I work as usual with Claude Code.
The only difference is when it’s time to implement; instead of telling it to proceed, I call the /implement skill from the command line.
Here’s how it looks (at the moment) in the console:
4 tasks (0 done, 4 open) ◻ Approve plan › blocked by #3 ◻ Implement merged CSV hierarchy changes › blocked by #1 ◻ Plan: materialize merged CSVs with new hierarchy across both repos ◻ Write tests for merged CSV changes › blocked by #2
Team agents beyond marketing
Agents' teams are amazing, but they come with issues.
The biggest one is the tension between autonomy and security. In regular Claude Code sessions, it’s easy to grant permission when it asks for a command. With regular subagents, I notice it gets a bit more tedious: requests for permissions are much more frequent.
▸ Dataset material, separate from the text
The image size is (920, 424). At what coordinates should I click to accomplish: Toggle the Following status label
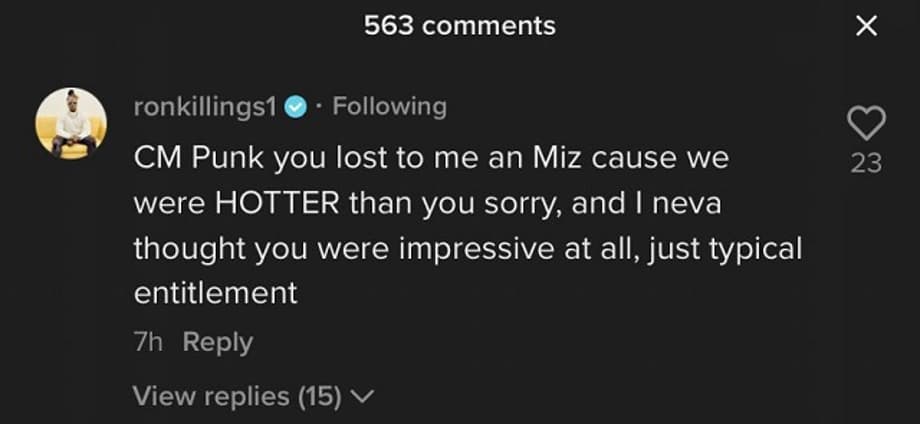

Agents' teams reach a peak in that regard.
To cope with that, you can add permissions in your settings.json and hope they cover the commands made by Claude Code in the session.
Alternatively, you can use the aptly-named --dangerously-skip-permissions flag, or wait for the slightly safer auto mode.
In all cases, you must arbitrate between autonomy and security.
Too much security slows you down, too much autonomy is risky.
Also, agents' teams are experimental at the moment.
They might be better in the future, be widely different, or not exist at all.
To enable them now, set CLAUDE_CODE_EXPERIMENTAL_AGENT_TEAMS to 1 in settings.json.
On the plus side, it pays to invest time in agents. Inside or outside teams, you explicitly call agents on the command line.
Conclusion
Autonomous agent teams sit at the top of the agentic engineering ladder. Getting there requires designing agent interactions upfront and solving the autonomy vs. security tradeoff.
The feature is experimental, and I’d treat it as such, but the direction is clear. We are already spending less time coding directly and more time managing agents. Agents' teams are the next logical step.